Cuando llegué a casa la encontré tumbada en la cama, con los armarios revueltos y una maleta abierta y desordenada en el suelo. Se levantó de súbito, secándose enérgicamente las lágrimas con el dorso de la mano, mirándome desafiante. La angustia de que me abandonara me volvió loco, me puso fuera de mí, ¿lo entiende? La agarré con fuerza por los brazos. Ella me decía que la estaba haciendo daño, que la soltara. “¿Desde cuándo usas perfume? ¡Contesta!” Y antes de recobrar la cordura una enorme bofetada había estrellado su delicado cuerpo contra el suelo. Me miró con desprecio, tragándose la congoja sin descomponerse. Si usted hubiera visto con qué dignidad se levantó, cómo recobró la elegancia, qué hermosa lucía aun con el carrillo enrojecido. Tras un silencio eterno de algunos segundos, rescató por sorpresa aquella deliciosa voz que tantas veces me había susurrado palabras de amor. Sonaba suave, pausada, como milimetrada por un diapasón: “No cabe duda, estás loco... Todo lo hice por ti. Temía que tarde o temprano, una mañana cualquiera, descubrieras en mí la primera arruga. Me horrorizó la idea de que algún día buscases en otra la juventud que yo no tenía. Por eso pensé en el perfume, segura de que te gustaría, creyendo como una idiota que así remediaría males mayores. Pero me he equivocado. Y tú también”. Suspiró profundamente al tiempo que yo me derrumbaba desahuciado. Ni valor tuve para suplicarla clemencia. Sabía que era demasiado tarde. Media hora después desapareció doblando la esquina de la acera de enfrente mientras desde la ventana yo lloraba mi amargura. Todavía llevo grabado, como una condena, su perfume en la palma de mi mano. Enciérreme de por vida, señor juez, se lo ruego. Pero no por suicida, sino por imbécil.

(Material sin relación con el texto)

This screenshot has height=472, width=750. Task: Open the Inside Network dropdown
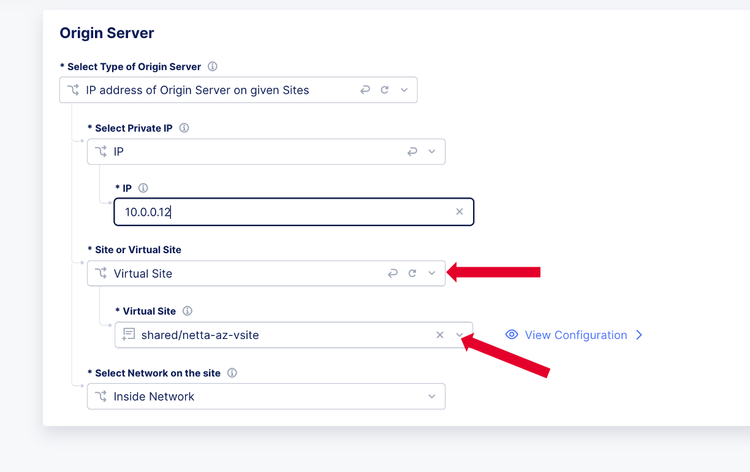tap(432, 397)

La imagen se titula 'Escena callejera' (hacia 1937), de Mark Rothko. National Gallery of Art, Washington.

3 comentarios:

Teresa dijo...

Pues este decir tuyo tiene mucho qué decir. Me ha sorprendido muy gratamente.

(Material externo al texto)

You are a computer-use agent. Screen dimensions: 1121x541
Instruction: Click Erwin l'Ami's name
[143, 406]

Según iba leyendo me he imaginado de todo, final trágico cuello en manos (después de la primera torta todo puede suceder), mentiras más arriesgadas (como la película by instance) pero al final... el amor y el desamor nos hace terriblemente estúpidos

En fin no me trago la historia que le ha contado ella.

Y él si tanto la amaba ¿por qué no se lo demostraba, que permitió que ella pensara otra cosa?

¿Por qué el amor es tan villano? Nos hace creer en un espejismo que se agota

Anónimo dijo...

Es diferente. Me tenías acostumbrado a otro tipo de cosas, más cortas. (Con Narciso y su ventana me reí un rato, el resto del tiempo; pensé)

Así que he pensado que debía escribirte un comentario, por saber que te leo, por saber que me gusta. (Aún que esto segundo sólo lo pienso)

Teresa dijo...

HOLAAAAAAAAAAAAAAAAAAAAA
¿Hay alguien?

BLOM, ¿Quién ha dejado esta columna en medio?

Voy a escribir un post it y lo pego aquí:

"Señor estop estoy preocupada por la venus pelirroja estop me gustaría saber si se enrolló con cachas hercúleo o le tocó un pleno al quince estop ruego deje una luz encendida para no dejarse los piños en su columna"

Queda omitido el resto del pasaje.